Funnyman nails serious problem

By Adam Kotlarczyk

Jon Stewart may be a comedian, but he has a serious point.

No, not when he called Tucker Carlson, the bow-tied co-host of CNN’s “Crossfire,” a four-letter expletive for the male reproductive organ. However valid, that point was less serious.

Last week, Stewart, host of Comedy Central’s news parody “The Daily Show,” issued a surprising attack while appearing on “Crossfire.” He accused the show’s hosts, Carlson and Paul Begala, of being “partisan hacks” who “have people on just for knee-jerk, reactionary talk.”

Stewart may have offended some people with his confrontational style – he did, after all, insult his hosts – but public response to his tirade against “Crossfire” and similar “debate”-style shows has been overwhelmingly positive. It seems people are growing fed up with cable news networks. And perhaps they should.

Stewart’s criticisms were right on the mark.

“You have a responsibility to the public discourse,” he told them. “This is such a great opportunity you have here to actually get politicians off of their marketing and strategy.

“We need help from the media,” Stewart said to applause, “and they’re hurting us.”

People do rely on cable news shows for “help.” But shows like “Crossfire,” MSNBC’s “Hardball” or “Hannity and Colmes” of Fox News are all light and no heat. They don’t help dissect and explain the words of politicians; instead, they oversimplify complicated issues into two choices, red or blue, predictably picking a side. Each side tries to win instead of trying to understand, making it harder for viewers to sort through the distortions and deceptions.

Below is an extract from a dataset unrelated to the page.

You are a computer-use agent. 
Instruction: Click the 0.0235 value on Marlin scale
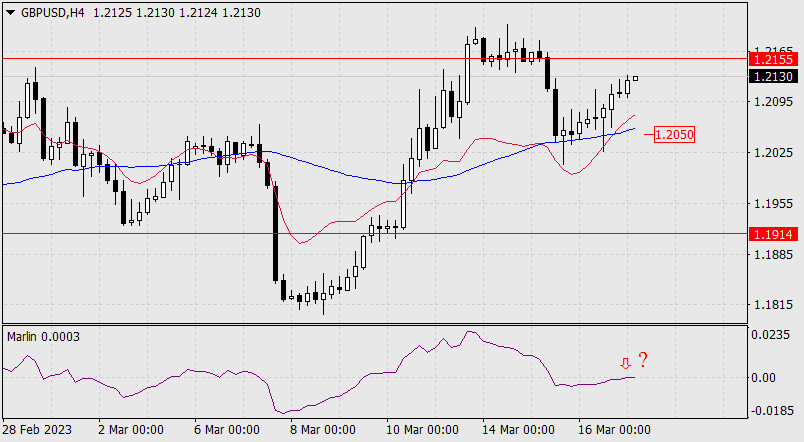pyautogui.click(x=773, y=337)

Instead of helping their audiences become objective observers who can make informed decisions, they try to turn them into fans who will choose a “team” – Republican or Democrat – to cheer for while booing the opponent, no matter what the evidence shows.

And it isn’t just cable news programs that seem to be at fault recently – it’s entire networks. The hard right-leaning Fox News has been constantly challenged and ridiculed for its use of the phrase “fair and balanced.” CNN recently has come under fire for exclusively using its own presidential poll – the CNN/Gallup Poll – which last week showed President George W. Bush leading by 8 percentage points, without mentioning that other polls showed Sen. John Kerry leading, or that many polls indicated a tie.

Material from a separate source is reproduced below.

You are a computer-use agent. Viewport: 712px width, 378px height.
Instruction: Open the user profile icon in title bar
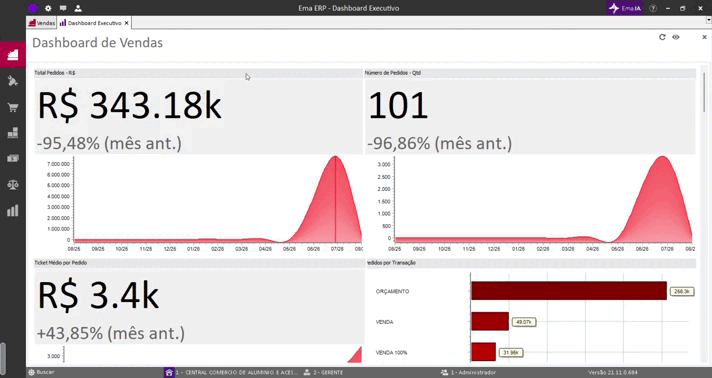[x=78, y=8]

Then there’s the Sinclair Broadcast Group, a national cable news network that regularly supports Republican candidates financially. Sinclair tried forcing all 62 of its stations to broadcast a commercial-free anti-Kerry “documentary” put together by much of the same disingenuous group responsible for the Swift Boat attack ads. When Sinclair’s Washington Bureau chief publicly objected that “they’re using news to drive their political agenda,” he was fired.

Public outcry – and, no doubt, the resulting plunge of Sinclair’s stock – caused the network to modify its broadcast, showing only about four minutes of footage in an hour-long special debating Kerry’s war record.

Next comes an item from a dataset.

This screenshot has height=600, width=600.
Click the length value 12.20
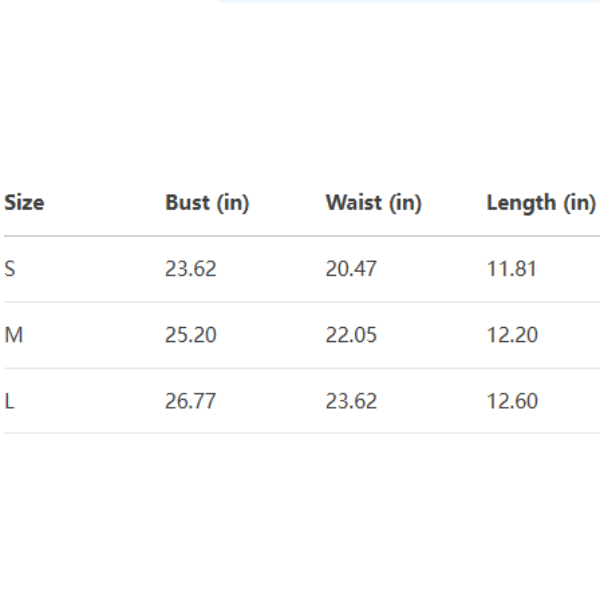coord(512,335)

The mission of cable news is not to advance a political agenda, as Sinclair tried, or simply to provide entertainment, like “Crossfire,” but to provide credible information to viewers, to help the public disentangle fact from rhetoric. Somehow, they’ve lost sight of that.

As Sinclair’s fired executive said, “I don’t think it served the public trust.”

Neither do I. And if you don’t agree, Jon Stewart and I have a four-letter expletive for you.

Columns reflect the opinion of the author and not necessarily that of the Northern Star staff.